Kemudian datang lagi gempa kedua yang cukup besar untuk merobohkan lebih banyak bangunan. Seperti yang pertama, dirasakan di seluruh wilayah, gempa itu membahayakan tim penyelamat yang berjuang untuk menarik korban dari reruntuhan.

BACA:

Angka kematian di Suriah, yang telah dirusak oleh perang saudara selama lebih dari 11 tahun, justru beragam. Kementerian Kesehatan mengatakan 711 orang telah tewas. sedangkan di Suriah barat laut yang dikuasai pemberontak, pekerja darurat mengatakan 733 orang tewas.

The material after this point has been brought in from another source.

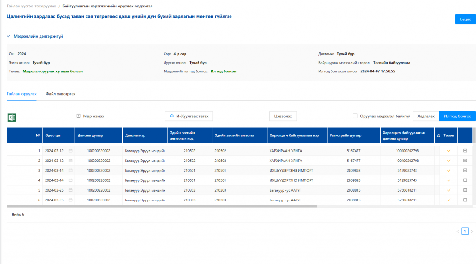Screen dimensions: 476x264
Task: Open calendar icon in row 1 date cell
Action: [71, 151]
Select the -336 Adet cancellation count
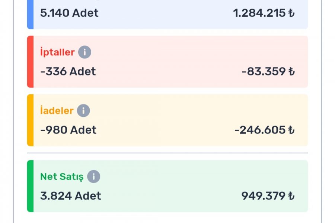The width and height of the screenshot is (335, 223). point(68,71)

Perserikatan Bangsa-Bangsa (PBB) mengatakan 4,1 juta orang, banyak dari mereka terlantar akibat konflik dan tinggal di kamp-kamp, sudah bergantung pada bantuan kemanusiaan lintas batas di Suriah barat laut dan upaya dukungan internasional diregangkan dan kekurangan dana.

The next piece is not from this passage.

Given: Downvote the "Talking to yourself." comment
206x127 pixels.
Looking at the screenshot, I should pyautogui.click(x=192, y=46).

"Masyarakat Suriah secara bersamaan dilanda wabah kolera yang sedang berlangsung dan peristiwa musim dingin yang keras termasuk hujan lebat dan salju selama akhir pekan," ucap juru bicara PBB Stephane Dujarric kepada wartawan di New York.

Di kota Aleppo yang dikuasai pemerintah, rekaman di Twitter menunjukkan dua bangunan tetangga runtuh satu demi satu, memenuhi jalan-jalan dengan debu yang mengepul.

Dua penduduk kota, yang rusak parah akibat perang, mengatakan bangunan-bangunan itu ambruk beberapa jam setelah gempa, yang terasa hingga ke Siprus dan Lebanon. Di kota Hama yang dikuasai pemerintah Suriah, seorang jurnalis melihat seorang anak yang tampaknya tak bernyawa dibawa dari reruntuhan sebuah bangunan.